▶ _REQUEST_:
Copy out the entries starting at the line containing "Viewport: 1568px width, 687px height." and ending at the line containing "Open the settings gear icon", reproducing them verbatim.

▶ _MATERIAL FOR THIS EXERCISE_:
───

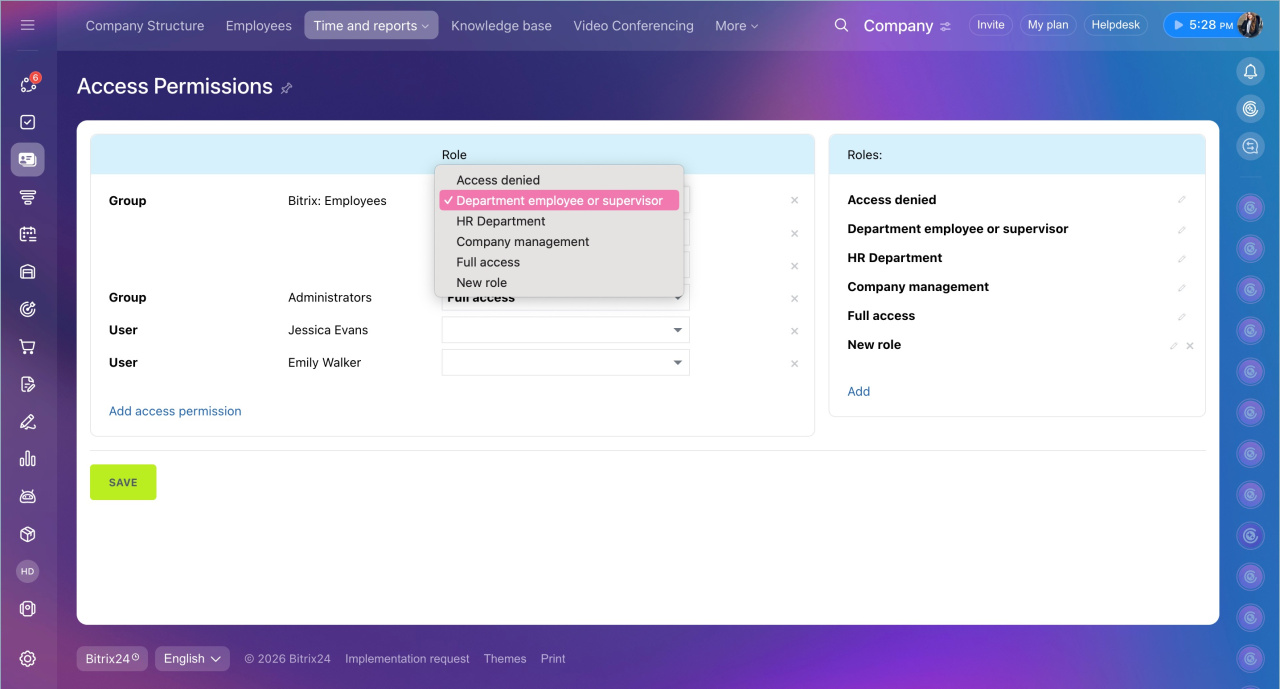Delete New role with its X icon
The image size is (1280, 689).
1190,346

───

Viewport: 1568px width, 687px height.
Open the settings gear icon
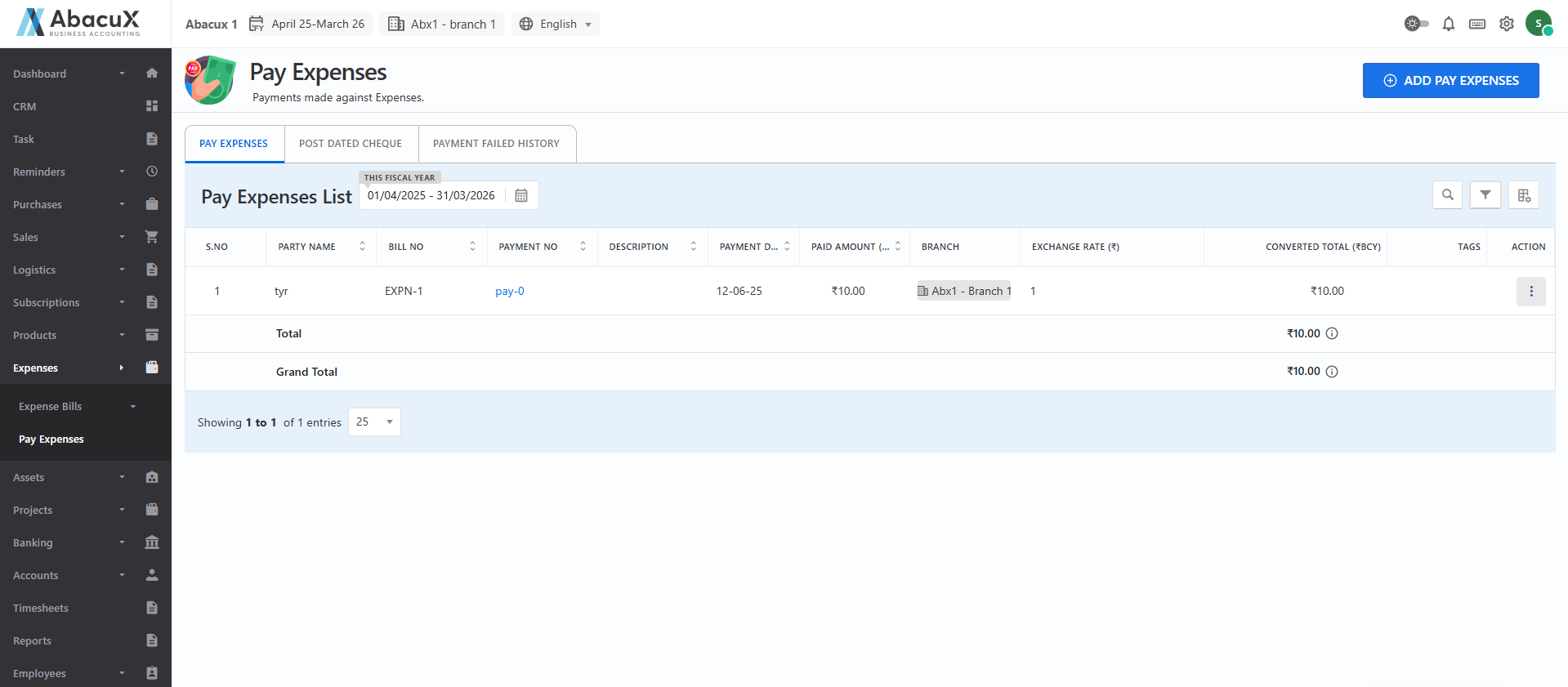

───

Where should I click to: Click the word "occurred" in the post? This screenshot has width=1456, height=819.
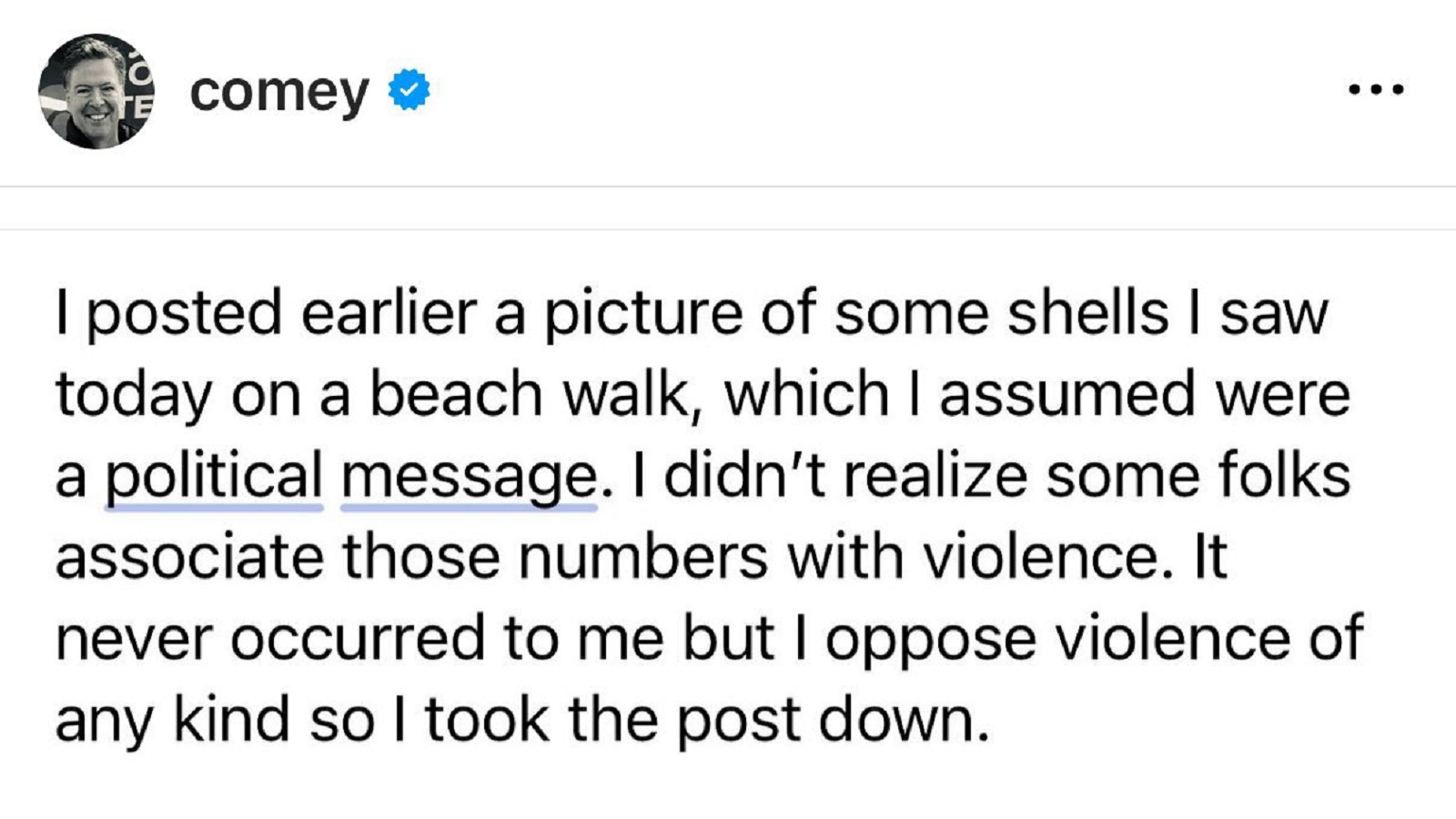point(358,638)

───

▶ _EXERCISE ANSWER_:
Viewport: 1568px width, 687px height.
Open the settings gear icon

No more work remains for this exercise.